Supply Chain by the Numbers
   
 

- July 13, 2018 -

   
  Supply Chain by the Numbers for Week of July 13, 2018
   
 

No Stopping US Transportation Rates; Manufacturing Jobs Now Offer Security; US Trade Deficit in Goods with China Sets Another Record; Carriers being Hammered by Rising Bunker Fuel Costs

   
 
 
 
 

9.5%

Wow – that is the year over year change in June in the Cass Linehaul Index, which measures per mile US truckload rates before fuel surcharges and accessorials. That is the highest monthly increase in rates since Cass Information Systems launched the index in January 2015 – but was just barely above the previous record set the month before in May, as transport costs continue to soar. The index has not only been positive now for 15 consecutive months, but the strength is continuing to accelerate. "We are increasing our realized contract pricing forecast for 2018 from a range of 6% to 8% to a range of 6% to 12%, and current data is clearly signaling that the risk to our estimate may be to the upside," stated Donald Broughton, analyst and commentator for the Cass indexes. "We believe that this is the strongest normalized percentage level of truckload pricing achieved since deregulation” – back in 1980.

 
 
 
 
 

$152.2 Billion

That was the US trade deficit in goods with China through May this year, an all-time record according to data released last week by the Census Bureau. So despite the reasonably good news on US manufacturing employment, it is not the result of slowing imports, it seems. The Census Bureau in fact finds the dollar value of the goods the US has bought from China so far this year is 3.87 times greater than the dollar value of the goods China has bought from the United States. Before this year, the largest merchandise trade deficit with China in the first five months of the year was in 2015, when it hit $148.4 trillion in constant dollars. The last month that the U.S. ran a merchandise trade surplus with China was April 1986. What happens as the US tariffs take hold? We'll see.

 
 
 
 

100,000

That's about how many US manufacturing employees are being laid off per month in the past few years. That may sound like a lot, but in fact that number is not only way down from 300,000 or so furloughed per month in the recession year of 2009, it is the lowest pace in Labor Department records back to 2000. In the 12 months ended in May, the manufacturing sector accounted for 6.6% of all involuntary discharges in the US according to the Labor Department data, down from 9.9% during the last economic expansion between 2001 and 2007. What's more, even during that 2001-07 expansion, more than 2 million manufacturing jobs were lost, then another two million more disppeared during the recession. But since 2010, manufacturers have added more than one million jobs. For the first time in a long time, there is job security in manufacturing, the Wall Street Journal says.

 
 
 
 
 

20%+

That's by how much the bunker fuel that powers most ocean cargo ships has risen this year – putting additional hurt on the bottom lines of many container carriers.
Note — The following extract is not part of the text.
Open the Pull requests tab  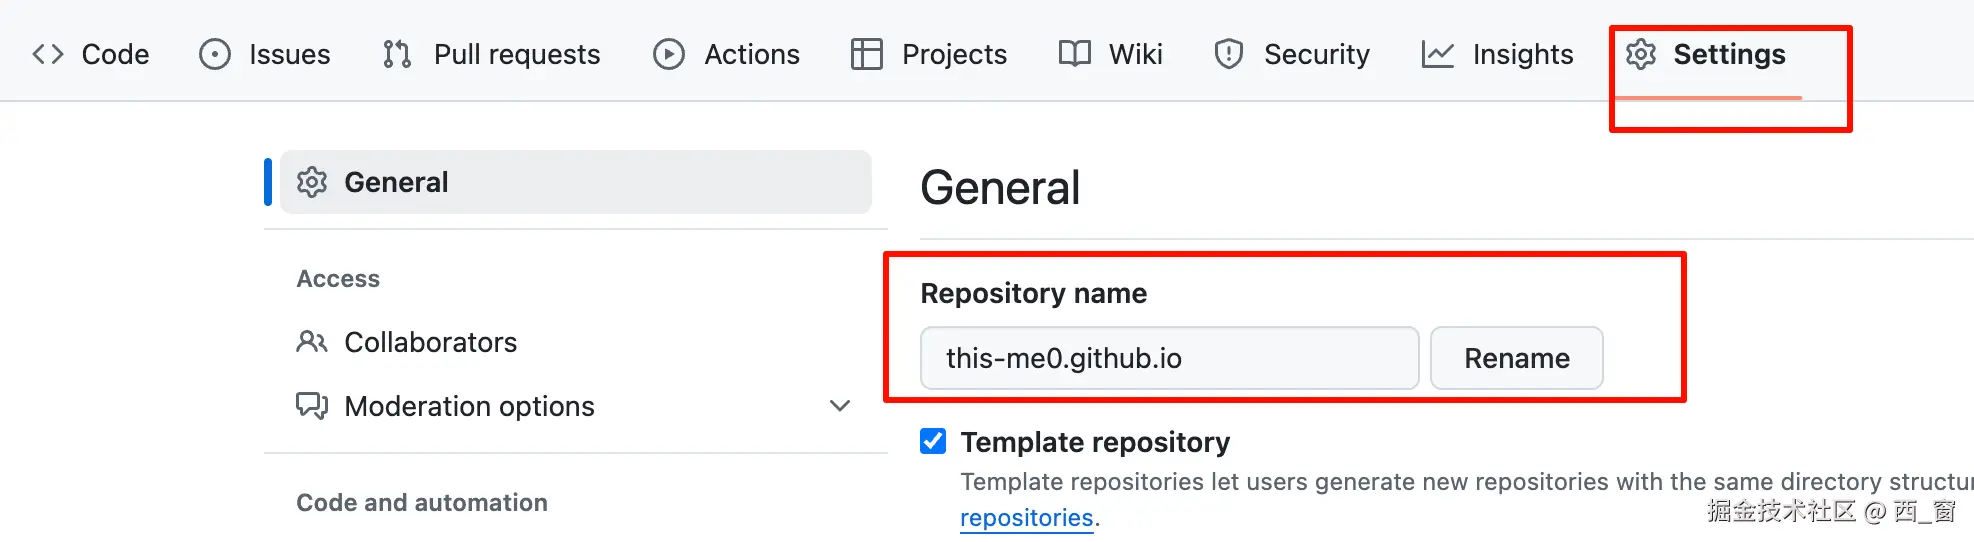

In fact, not long ago, the world's three largest container carriers, Maersk Line, MSC and CMA CGM issued emergency fuel surcharges to supplement their existing fuel levy mechanisms. Many other carriers followed suit. But wait? Don't carriers already have mechanisms to adjust fuel surcharges when bunker costs rise? Yes and no, it appears. Turns out that with larger shippers the carriers often wave the surcharge in favor of an all-in rate – great when fuel costs are low, but brutal as bunker costs soar. "This combination of lower all-in rates and higher fuel costs is a toxic pairing for carriers, many of which have published financial losses for the first quarter. Similarly poor, if not worse results can be expected for the second quarter," said the analyst at Drury last week.